There are many reasons to sell your current apartment. Perhaps you only planned on staying a certain period of time, and you are ready for a larger place. Your family situation may have changed, and your unit no longer can comfortably accommodate your needs. Whatever your reason, trading up is not as simple as merely buying. There is an added layer of complexity for second time home buyers. There are two transactions, buying and selling, that you must accomplish.

Given this, we provide five tips for move-up buyers that should help the process.

Sell first

It is tempting to buy your next place prior to selling. After all, it is fun to cement your next move. However, resisting this temptation is the prudent move.

There are several reasons you should do so. First, in New York City, sellers will not consider your offer if you have a selling contingency. This means closing is based on selling your current property, which naturally turns off the other party. This weakens your offer since you are competing with other parties that are not placing this condition.

Additionally, as a seller, it makes your negotiating position stronger. When a buyer knows you are facing a closing date to purchase your new home, he or she could make you a lowball offer. Third, it lowers your risk. Since you are not committed to a home purchase, you are not at risk for carrying two mortgages. Fourth, the real estate market could change quickly, meaning you have bought at a higher price than the current market and are selling at a price that is lower than you expected.

Calculate your equity

You need to calculate how much equity you have in your home.

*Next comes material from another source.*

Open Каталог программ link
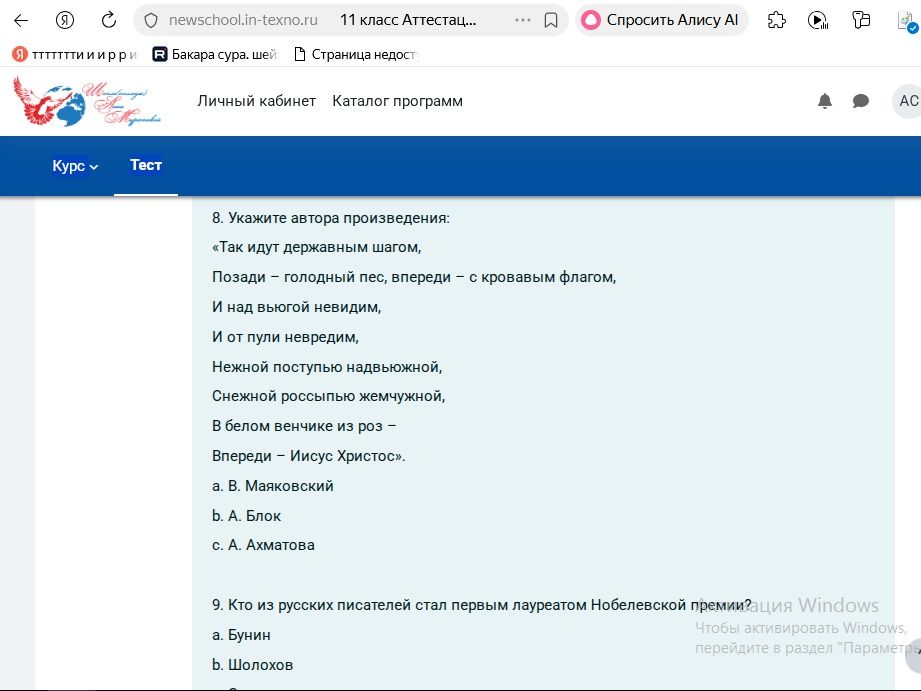 click(397, 101)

This is simply the market value less your mortgage balance. This helps determine the budget for your new home. New York’s rising home values have created equity for many people, even following last decade’s severe downturn. Your down payment has also built-in equity.

In a simplistic example, if you purchased your condo for $600,000, and made a 20% down payment, your mortgage started at $480,000. Let’s say your property is now worth $650,000 and, due to your monthly payments, your mortgage balance is $470,000. Your equity is $180,000 ($650,000 minus $470,000). This is a good starting place for your budget.

Look at closing costs

We have not factored in closing costs, however. It is important to remember that you have to pay closing costs on the purchase and sale. You have gone through a purchase, so you are likely aware of the rough costs involved. For your sale, this is primarily real estate commissions.

You need to subtract the closing costs from your selling price. Simultaneously, add these costs to your purchase price. That way, you can accurately budget how much to spend on your new property.

What are your needs?

When you purchased your first place, it was likely based on practical functions. Chief among these was affordability given New York City’s high housing prices. However, now that you are ready to move to your next apartment, you need to carefully consider your lifestyle. Perhaps your family situation has changed, and you need to consider square footage and the schools.

We suggest making a list of your needs and wants. It is important to distinguish between the two.

How long do you plan on staying?

If you plan on staying for a long time, your next apartment should meet your current and future needs. In this case, you may not mind spending a little more since you are taking a long-term view. But, remember this requires examining what your situation will look like several years into the future.

Another option

You can always decide to stay in your current place. Given the city’s lack of inventory for most of the market, you may decide to renovate is the better option. Perhaps you have the space to add a bedroom, which meets your needs.